• Try it
Only the lines from the one containing "Task: Open the output folder path dropdown" through the last line below belong in your copy; transcribe them exactly and omit any pictures.

::::::::::

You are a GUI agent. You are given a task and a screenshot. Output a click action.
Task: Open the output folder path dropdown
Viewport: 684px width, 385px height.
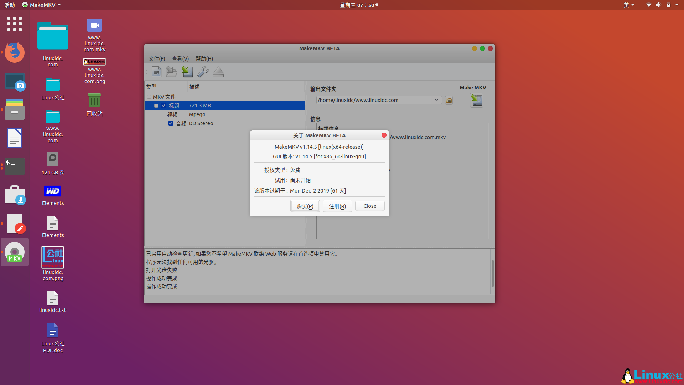click(436, 100)
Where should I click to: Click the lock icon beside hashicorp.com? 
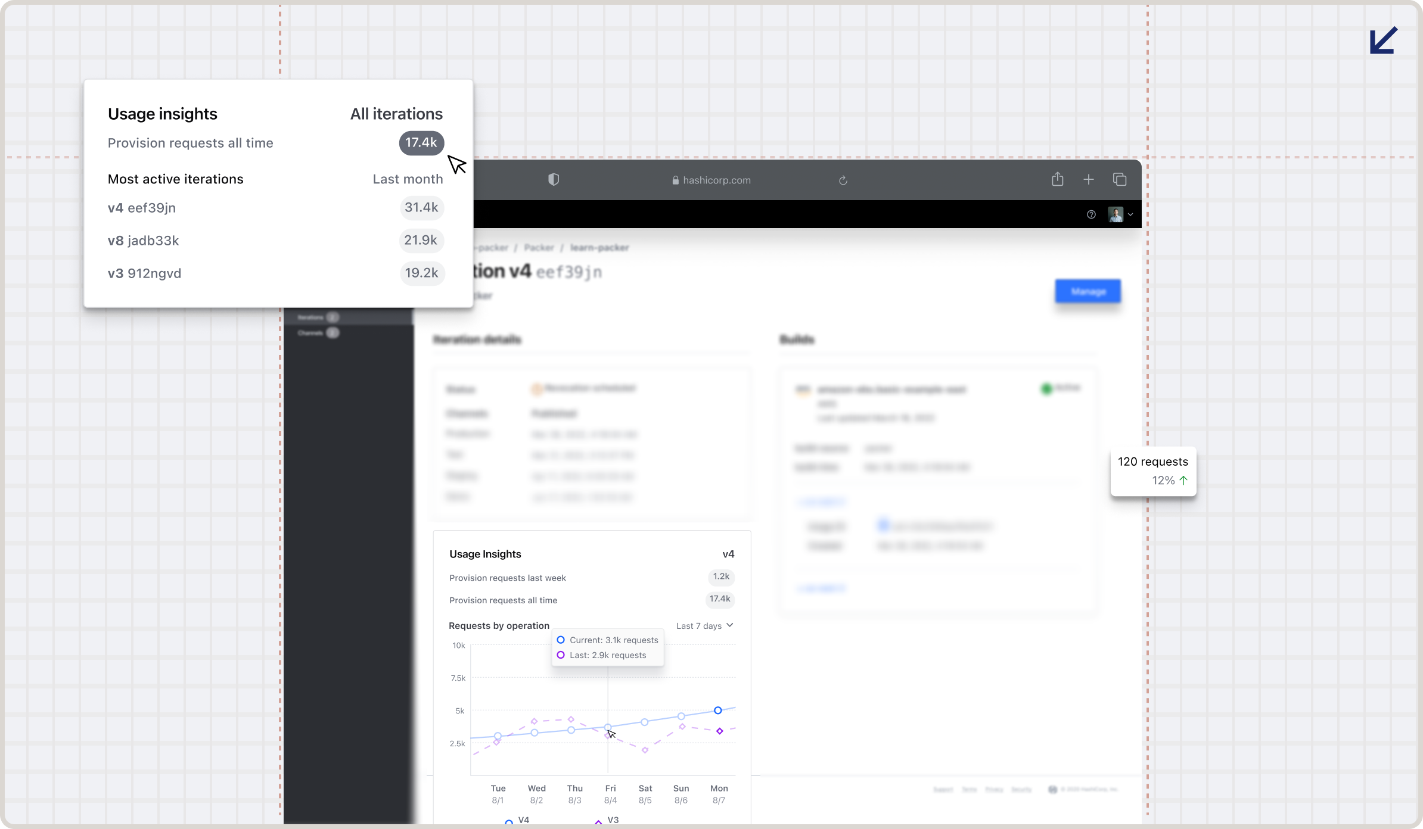pyautogui.click(x=675, y=180)
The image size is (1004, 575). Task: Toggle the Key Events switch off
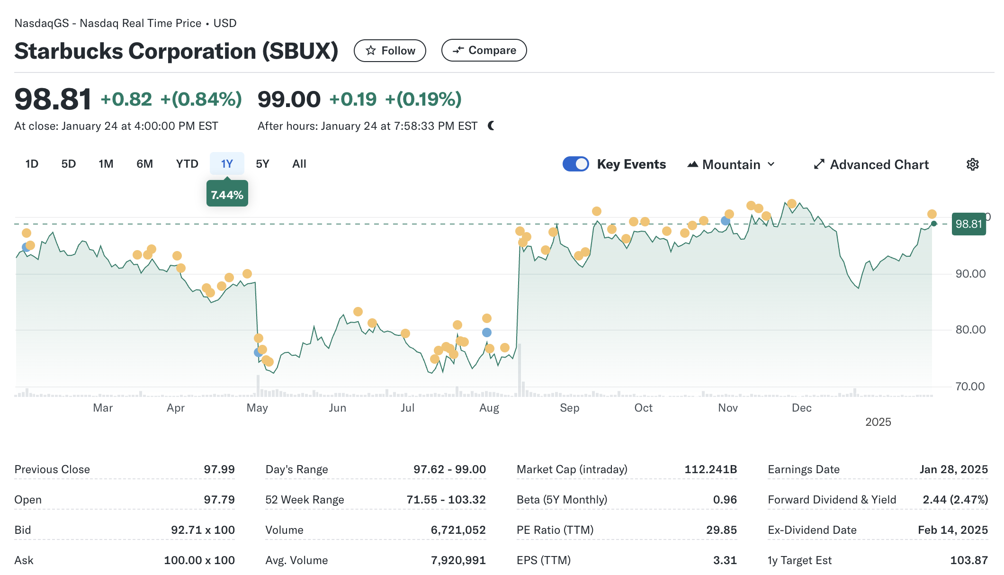(575, 164)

::::::::::

• Answer to this exercise
Task: Open the output folder path dropdown
Viewport: 684px width, 385px height.
click(436, 100)
Where should I click to: Click the lock icon beside hashicorp.com? 
pyautogui.click(x=675, y=180)
The image size is (1004, 575). Task: Toggle the Key Events switch off
(575, 164)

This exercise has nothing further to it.